# NavList:

## A Community Devoted to the Preservation and Practice of Celestial Navigation and Other Methods of Traditional Wayfinding

**Re: Longitude by unequal altitudes - Brent**

**From:**David C

**Date:**2020 Jul 12, 22:30 -0700

Lars wrote

you should not be totally confused. The last term's numerator is clearly 620 seconds of arc, the altitude difference. In the denominator you have a constant of 2, times C which is given as 1.54 (seconds of arc)/(minutes of time)

^{2}, times (I-g) given as 77.5 minutes of time. Now 620 / (2·1.54·77.5) = 2.60 and the dimension becomes minutes of time, or 2^{m}36^{s}. I guess there is an explanation somewhere in Brent of the dimension of C as given in Table III.

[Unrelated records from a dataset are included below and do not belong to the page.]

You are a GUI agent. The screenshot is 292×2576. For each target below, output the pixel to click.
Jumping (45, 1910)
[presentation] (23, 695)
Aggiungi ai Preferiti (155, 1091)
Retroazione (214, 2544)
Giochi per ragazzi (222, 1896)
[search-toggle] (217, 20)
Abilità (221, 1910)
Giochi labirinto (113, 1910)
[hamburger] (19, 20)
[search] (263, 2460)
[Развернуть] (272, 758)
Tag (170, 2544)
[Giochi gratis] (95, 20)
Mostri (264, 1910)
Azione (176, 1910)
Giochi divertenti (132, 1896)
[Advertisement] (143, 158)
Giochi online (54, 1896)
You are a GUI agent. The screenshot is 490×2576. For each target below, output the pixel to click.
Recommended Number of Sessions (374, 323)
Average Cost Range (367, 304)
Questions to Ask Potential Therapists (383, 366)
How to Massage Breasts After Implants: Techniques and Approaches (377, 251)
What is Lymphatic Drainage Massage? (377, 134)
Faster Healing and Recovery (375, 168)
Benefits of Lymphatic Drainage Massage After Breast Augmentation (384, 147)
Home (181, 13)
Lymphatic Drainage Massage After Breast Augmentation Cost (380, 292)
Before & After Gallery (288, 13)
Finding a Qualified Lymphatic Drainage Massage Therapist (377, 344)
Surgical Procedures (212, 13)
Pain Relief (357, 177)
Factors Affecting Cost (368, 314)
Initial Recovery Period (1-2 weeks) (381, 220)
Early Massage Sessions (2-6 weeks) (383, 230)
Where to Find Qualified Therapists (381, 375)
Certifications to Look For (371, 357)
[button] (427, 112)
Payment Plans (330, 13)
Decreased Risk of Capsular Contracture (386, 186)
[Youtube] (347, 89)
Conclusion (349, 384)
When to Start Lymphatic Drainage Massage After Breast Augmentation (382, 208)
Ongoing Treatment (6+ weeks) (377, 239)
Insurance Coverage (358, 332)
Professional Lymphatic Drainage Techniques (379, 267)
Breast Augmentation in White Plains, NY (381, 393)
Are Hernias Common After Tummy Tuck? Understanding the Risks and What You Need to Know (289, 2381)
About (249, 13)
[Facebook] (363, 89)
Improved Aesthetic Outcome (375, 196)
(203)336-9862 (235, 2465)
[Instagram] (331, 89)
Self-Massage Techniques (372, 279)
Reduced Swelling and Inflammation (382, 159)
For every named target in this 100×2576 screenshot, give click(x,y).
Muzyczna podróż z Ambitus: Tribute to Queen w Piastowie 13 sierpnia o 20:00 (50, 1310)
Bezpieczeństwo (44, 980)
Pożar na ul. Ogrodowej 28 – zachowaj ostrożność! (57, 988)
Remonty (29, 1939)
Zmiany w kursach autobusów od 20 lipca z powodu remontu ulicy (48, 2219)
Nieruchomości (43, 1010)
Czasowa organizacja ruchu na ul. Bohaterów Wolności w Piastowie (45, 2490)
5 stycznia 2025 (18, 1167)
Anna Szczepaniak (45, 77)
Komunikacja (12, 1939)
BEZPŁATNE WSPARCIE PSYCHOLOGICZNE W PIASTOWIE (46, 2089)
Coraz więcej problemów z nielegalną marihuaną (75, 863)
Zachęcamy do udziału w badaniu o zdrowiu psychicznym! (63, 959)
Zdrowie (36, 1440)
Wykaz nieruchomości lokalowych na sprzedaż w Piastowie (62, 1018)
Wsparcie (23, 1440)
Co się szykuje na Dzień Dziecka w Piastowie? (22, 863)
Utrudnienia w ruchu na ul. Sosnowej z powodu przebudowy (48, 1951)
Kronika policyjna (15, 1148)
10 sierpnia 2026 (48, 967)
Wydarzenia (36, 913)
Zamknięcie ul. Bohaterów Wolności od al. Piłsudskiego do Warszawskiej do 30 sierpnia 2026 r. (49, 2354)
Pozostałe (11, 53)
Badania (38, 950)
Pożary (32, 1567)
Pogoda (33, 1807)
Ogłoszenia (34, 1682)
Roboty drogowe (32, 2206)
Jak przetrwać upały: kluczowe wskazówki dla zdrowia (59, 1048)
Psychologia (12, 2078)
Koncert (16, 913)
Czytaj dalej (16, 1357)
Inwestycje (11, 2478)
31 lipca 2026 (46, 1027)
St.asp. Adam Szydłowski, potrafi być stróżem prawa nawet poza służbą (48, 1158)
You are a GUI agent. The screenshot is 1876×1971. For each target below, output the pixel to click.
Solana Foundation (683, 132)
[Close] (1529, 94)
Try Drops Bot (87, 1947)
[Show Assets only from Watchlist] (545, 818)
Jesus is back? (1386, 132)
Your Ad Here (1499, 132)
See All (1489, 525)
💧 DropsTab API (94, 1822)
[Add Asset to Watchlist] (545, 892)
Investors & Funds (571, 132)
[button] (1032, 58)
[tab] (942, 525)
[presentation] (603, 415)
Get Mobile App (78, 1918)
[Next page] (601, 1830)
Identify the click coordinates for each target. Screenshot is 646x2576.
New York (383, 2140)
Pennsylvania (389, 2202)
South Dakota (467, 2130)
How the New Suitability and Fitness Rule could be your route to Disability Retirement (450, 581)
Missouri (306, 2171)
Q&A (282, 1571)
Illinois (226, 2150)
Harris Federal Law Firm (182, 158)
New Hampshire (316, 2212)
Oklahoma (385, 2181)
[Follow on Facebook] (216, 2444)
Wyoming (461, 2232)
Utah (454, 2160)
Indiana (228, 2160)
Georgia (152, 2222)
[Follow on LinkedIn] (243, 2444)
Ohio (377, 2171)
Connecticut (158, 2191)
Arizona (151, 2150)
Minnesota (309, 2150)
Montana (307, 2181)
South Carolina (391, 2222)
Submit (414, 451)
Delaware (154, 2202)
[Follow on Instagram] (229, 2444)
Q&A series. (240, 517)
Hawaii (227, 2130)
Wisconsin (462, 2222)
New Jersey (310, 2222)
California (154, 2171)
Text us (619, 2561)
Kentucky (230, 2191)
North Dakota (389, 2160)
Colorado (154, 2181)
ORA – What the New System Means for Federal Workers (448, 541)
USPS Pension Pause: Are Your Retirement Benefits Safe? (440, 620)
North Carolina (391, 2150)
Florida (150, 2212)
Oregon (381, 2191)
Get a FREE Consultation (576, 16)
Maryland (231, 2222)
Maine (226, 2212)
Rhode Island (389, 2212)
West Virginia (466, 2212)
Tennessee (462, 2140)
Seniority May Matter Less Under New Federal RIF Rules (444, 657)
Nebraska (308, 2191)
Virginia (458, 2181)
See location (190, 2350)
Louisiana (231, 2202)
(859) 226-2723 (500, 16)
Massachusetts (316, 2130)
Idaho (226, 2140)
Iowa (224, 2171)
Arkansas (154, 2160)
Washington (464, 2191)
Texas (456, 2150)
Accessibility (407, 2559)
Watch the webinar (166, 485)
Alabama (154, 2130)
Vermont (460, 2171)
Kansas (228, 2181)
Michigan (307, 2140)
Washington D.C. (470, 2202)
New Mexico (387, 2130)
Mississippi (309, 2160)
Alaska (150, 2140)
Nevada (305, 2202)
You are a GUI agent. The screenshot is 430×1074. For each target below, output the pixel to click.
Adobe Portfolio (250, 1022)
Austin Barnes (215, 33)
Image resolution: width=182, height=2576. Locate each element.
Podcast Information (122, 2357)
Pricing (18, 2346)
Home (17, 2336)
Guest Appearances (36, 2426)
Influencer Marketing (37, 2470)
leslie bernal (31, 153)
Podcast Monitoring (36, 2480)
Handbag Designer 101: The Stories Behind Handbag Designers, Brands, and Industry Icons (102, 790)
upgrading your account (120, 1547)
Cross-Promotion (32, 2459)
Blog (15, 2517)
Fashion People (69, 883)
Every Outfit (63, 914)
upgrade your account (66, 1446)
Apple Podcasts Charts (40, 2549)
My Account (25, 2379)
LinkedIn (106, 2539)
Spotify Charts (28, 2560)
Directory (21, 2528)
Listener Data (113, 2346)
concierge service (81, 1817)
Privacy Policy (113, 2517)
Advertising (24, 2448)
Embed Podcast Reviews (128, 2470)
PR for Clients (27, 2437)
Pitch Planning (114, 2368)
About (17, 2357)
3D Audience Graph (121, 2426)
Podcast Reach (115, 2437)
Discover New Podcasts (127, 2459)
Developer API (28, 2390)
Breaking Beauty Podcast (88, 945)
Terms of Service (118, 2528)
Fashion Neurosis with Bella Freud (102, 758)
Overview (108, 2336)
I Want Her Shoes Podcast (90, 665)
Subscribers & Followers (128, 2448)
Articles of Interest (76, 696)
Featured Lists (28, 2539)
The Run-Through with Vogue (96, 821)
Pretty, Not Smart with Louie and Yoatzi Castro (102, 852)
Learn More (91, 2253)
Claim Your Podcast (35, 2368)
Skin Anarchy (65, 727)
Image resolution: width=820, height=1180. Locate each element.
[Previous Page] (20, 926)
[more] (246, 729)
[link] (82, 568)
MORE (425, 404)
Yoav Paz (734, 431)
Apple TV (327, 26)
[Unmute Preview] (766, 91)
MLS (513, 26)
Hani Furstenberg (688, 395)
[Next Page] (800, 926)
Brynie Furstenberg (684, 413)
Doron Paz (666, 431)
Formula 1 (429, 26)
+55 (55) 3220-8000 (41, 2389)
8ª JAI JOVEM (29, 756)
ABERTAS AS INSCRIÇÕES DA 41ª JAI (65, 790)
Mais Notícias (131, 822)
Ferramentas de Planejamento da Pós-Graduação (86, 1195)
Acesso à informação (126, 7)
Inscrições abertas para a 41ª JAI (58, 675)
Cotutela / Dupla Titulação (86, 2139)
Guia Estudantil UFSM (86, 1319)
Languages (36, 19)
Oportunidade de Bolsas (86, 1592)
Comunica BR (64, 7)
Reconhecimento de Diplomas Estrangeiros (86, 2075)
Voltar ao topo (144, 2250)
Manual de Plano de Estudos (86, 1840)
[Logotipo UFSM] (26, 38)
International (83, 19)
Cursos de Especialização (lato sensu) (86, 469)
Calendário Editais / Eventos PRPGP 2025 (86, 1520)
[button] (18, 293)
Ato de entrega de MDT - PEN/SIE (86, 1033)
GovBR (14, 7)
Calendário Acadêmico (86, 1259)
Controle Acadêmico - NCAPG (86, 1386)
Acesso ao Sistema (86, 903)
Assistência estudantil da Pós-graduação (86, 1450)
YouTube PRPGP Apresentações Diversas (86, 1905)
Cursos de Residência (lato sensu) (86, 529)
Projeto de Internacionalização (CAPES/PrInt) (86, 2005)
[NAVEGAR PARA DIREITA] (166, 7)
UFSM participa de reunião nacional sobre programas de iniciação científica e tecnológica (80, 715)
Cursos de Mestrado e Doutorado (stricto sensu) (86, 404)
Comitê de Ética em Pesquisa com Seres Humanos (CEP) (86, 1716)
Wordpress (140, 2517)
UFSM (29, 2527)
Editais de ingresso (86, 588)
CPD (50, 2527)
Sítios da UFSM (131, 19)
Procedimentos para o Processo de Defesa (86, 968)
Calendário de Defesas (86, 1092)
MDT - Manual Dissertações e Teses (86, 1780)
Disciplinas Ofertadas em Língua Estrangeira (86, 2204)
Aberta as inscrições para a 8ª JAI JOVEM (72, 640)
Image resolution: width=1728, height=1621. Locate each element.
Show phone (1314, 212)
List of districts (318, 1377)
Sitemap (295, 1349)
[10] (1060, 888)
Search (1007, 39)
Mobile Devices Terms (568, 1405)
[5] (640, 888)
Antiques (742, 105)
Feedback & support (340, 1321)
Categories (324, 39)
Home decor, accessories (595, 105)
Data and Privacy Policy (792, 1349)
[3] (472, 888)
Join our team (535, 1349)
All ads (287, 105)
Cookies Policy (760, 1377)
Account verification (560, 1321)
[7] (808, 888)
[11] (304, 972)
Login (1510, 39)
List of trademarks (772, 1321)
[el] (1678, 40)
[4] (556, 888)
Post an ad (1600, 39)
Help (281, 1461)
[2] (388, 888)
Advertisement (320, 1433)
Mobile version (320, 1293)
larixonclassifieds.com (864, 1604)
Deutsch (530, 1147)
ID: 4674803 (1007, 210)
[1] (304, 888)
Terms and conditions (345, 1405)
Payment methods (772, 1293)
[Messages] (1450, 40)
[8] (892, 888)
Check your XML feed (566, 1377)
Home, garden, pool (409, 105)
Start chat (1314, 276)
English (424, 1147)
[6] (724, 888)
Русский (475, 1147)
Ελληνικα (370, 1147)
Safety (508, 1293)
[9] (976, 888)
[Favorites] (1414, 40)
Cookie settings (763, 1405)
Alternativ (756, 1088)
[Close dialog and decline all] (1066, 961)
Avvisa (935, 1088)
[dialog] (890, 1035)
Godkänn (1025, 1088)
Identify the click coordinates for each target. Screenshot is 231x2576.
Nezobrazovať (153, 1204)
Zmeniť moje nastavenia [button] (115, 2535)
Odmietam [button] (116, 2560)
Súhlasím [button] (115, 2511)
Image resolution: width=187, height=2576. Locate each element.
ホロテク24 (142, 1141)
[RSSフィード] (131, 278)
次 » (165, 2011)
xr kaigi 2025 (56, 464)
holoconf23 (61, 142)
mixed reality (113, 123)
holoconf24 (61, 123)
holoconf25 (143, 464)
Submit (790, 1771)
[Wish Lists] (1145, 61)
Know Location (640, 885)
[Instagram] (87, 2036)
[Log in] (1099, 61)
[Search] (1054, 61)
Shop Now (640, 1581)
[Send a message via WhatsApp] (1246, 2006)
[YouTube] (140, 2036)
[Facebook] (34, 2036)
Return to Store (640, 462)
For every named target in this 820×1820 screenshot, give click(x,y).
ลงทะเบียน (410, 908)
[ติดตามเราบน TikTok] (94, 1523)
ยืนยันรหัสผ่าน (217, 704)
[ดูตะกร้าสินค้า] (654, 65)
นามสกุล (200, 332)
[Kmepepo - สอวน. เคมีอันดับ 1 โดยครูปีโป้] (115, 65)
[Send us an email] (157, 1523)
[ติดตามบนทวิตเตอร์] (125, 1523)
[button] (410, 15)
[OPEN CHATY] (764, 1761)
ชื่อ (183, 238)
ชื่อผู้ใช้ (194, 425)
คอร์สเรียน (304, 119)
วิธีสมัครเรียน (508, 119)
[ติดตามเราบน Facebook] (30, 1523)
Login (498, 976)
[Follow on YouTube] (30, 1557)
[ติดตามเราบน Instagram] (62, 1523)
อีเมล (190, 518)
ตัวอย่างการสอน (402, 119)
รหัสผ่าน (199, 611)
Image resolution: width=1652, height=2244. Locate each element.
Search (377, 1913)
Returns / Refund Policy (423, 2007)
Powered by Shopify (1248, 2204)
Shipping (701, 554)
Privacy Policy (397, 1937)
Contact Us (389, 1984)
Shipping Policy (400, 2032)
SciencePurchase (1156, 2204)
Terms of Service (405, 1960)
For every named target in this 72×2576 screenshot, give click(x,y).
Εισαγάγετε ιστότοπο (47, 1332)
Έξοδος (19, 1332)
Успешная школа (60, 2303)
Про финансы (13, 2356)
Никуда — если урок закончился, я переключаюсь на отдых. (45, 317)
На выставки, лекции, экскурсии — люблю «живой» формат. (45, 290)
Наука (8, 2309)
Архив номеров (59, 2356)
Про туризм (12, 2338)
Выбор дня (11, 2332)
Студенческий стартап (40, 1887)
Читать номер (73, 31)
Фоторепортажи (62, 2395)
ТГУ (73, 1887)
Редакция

Thanks. it now makes sense. In an example I have worked the correction was 3.02 minutes of time. The easiest way to convert that to min and sec is to use the sexigesimal key on the calculator which gives the answer 3 min 1 sec. What confused me was that the calculator displayed this as 3° 1' because the calculator interprets the input as 3.02°. But the input is 3.02 min of time so the answer is in min sec of time. Obvious!

To summarise the sighst, comparing the results with my GNSS position........

Noon sight in error by 0.4'.

Ex-meridian LHA 9min 28 sec am error 0.3'

Both these errors can be explained by my use of a sextant without optics.

The longitude was determind by sights at LHA 22 min am and 17 min pm. The longitude was 8.5' in error.